EXERCISE INSTRUCTIONS: Look for the word "screenshot". Copy every line of the listing where it occurs.

DATA TO PROCESS:

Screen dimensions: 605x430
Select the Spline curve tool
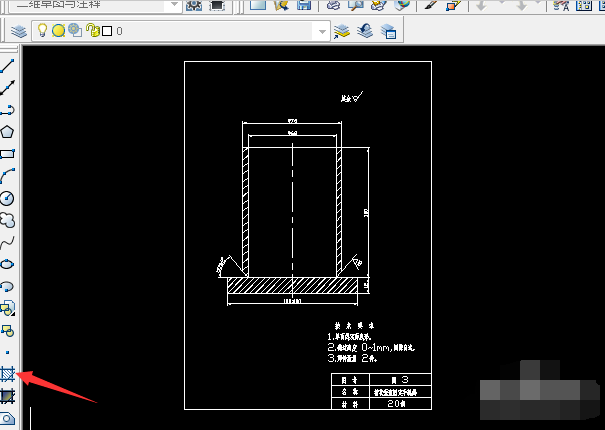click(7, 242)
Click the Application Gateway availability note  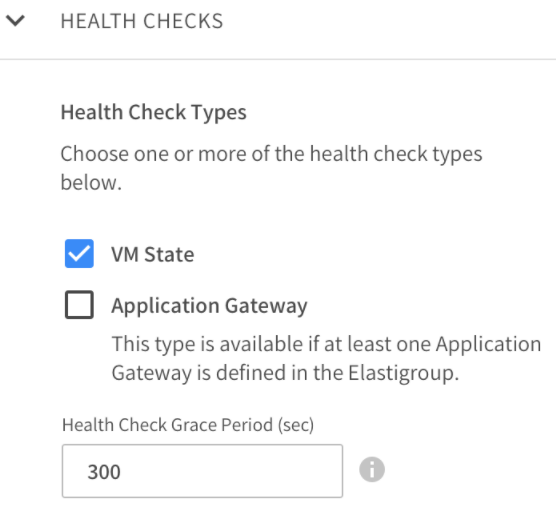(x=326, y=358)

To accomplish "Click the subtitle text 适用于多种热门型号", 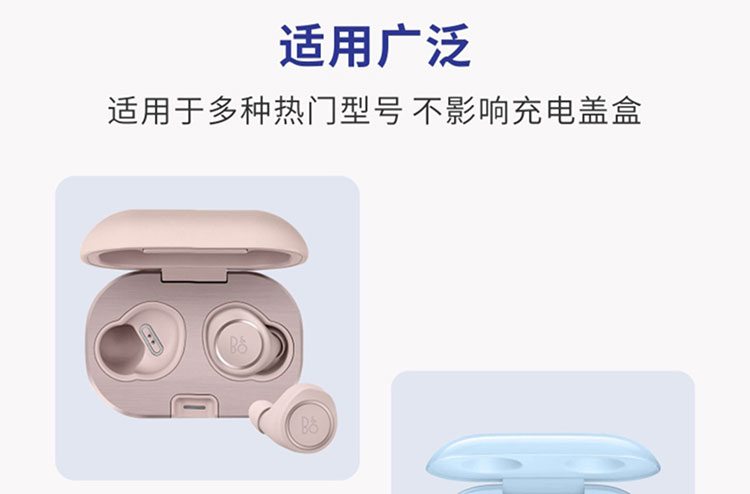I will (254, 111).
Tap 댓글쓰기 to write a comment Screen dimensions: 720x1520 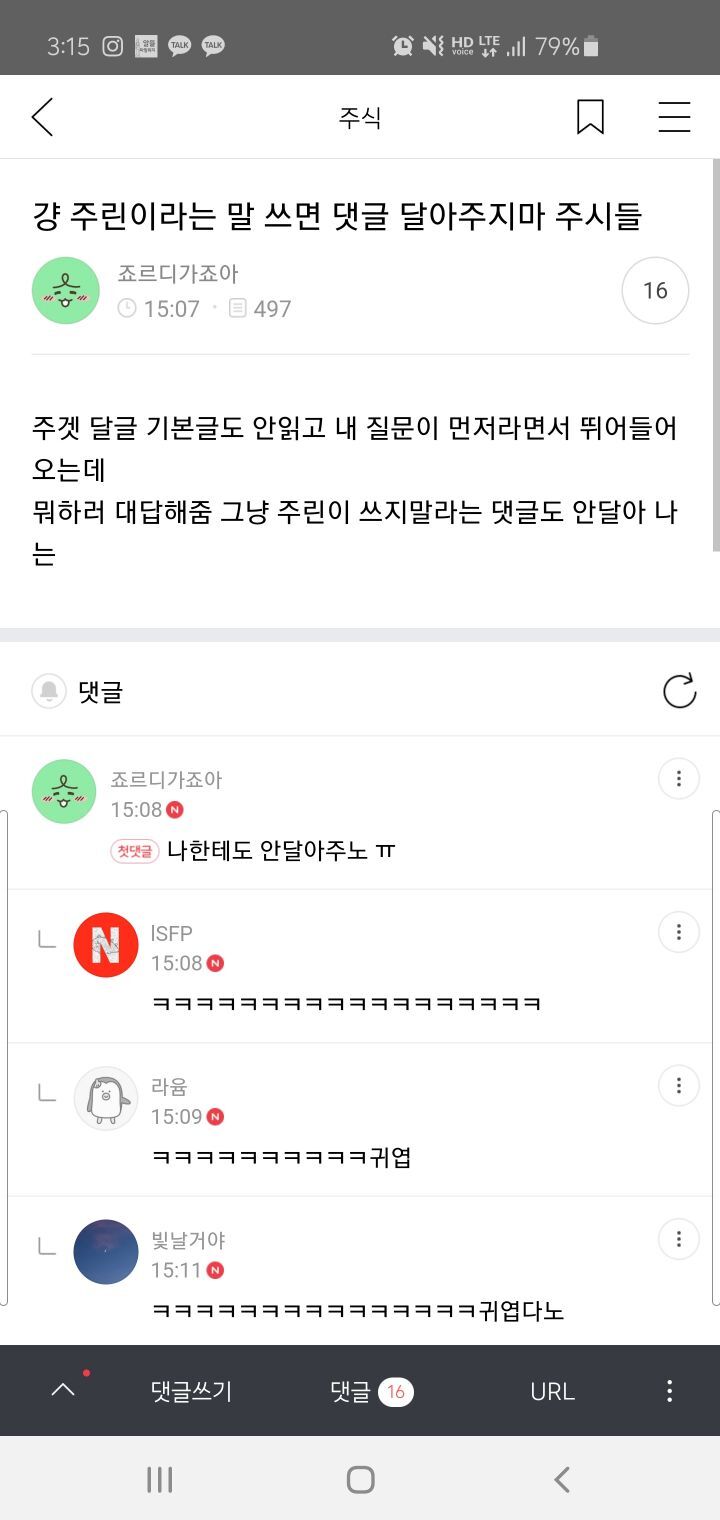[191, 1391]
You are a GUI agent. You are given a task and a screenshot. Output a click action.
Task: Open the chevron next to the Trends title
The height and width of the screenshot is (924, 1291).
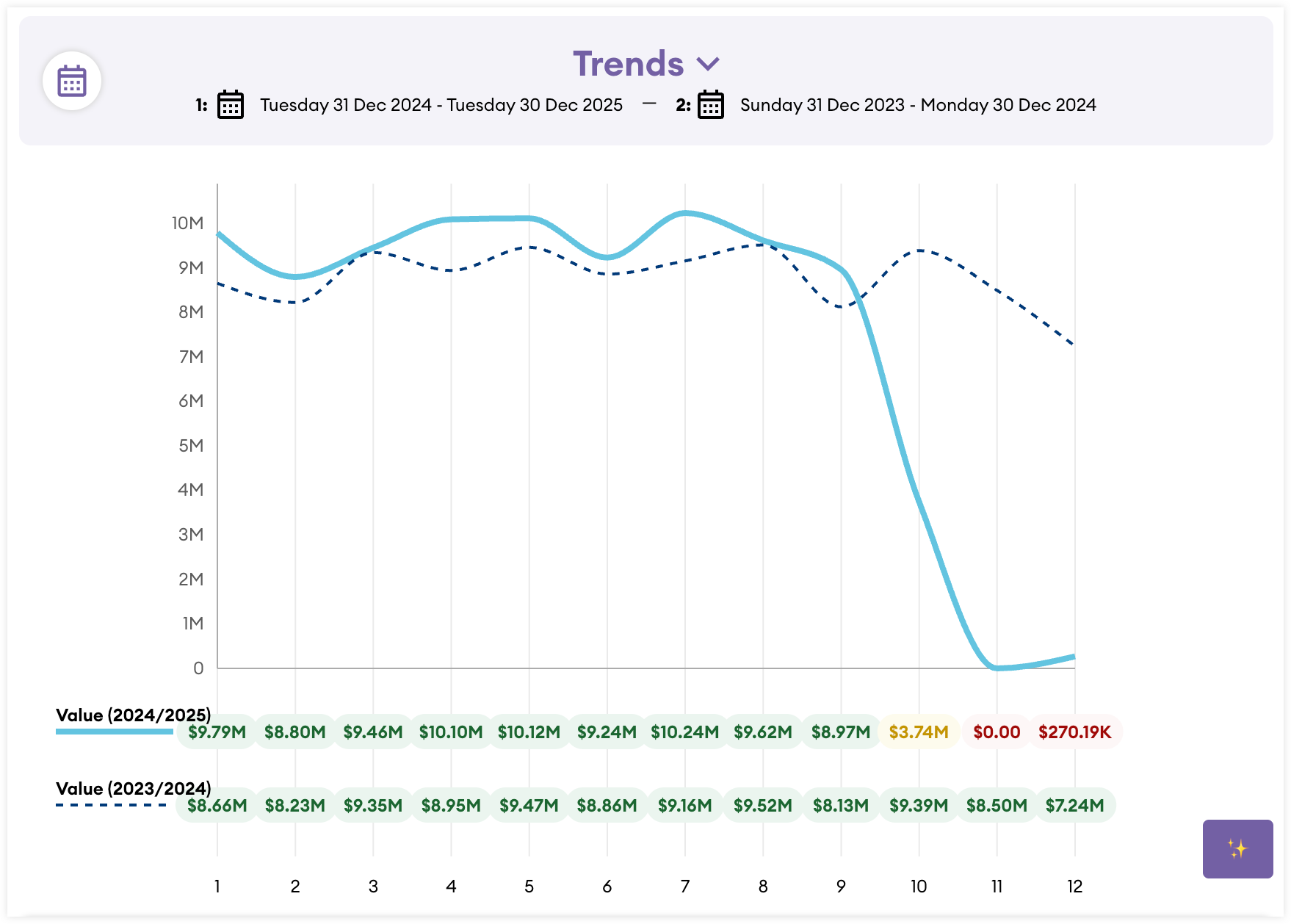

RESULT OF THIS EXERCISE:
You are a GUI agent. You are given a task and a screenshot. Output a click action.
The height and width of the screenshot is (924, 1291).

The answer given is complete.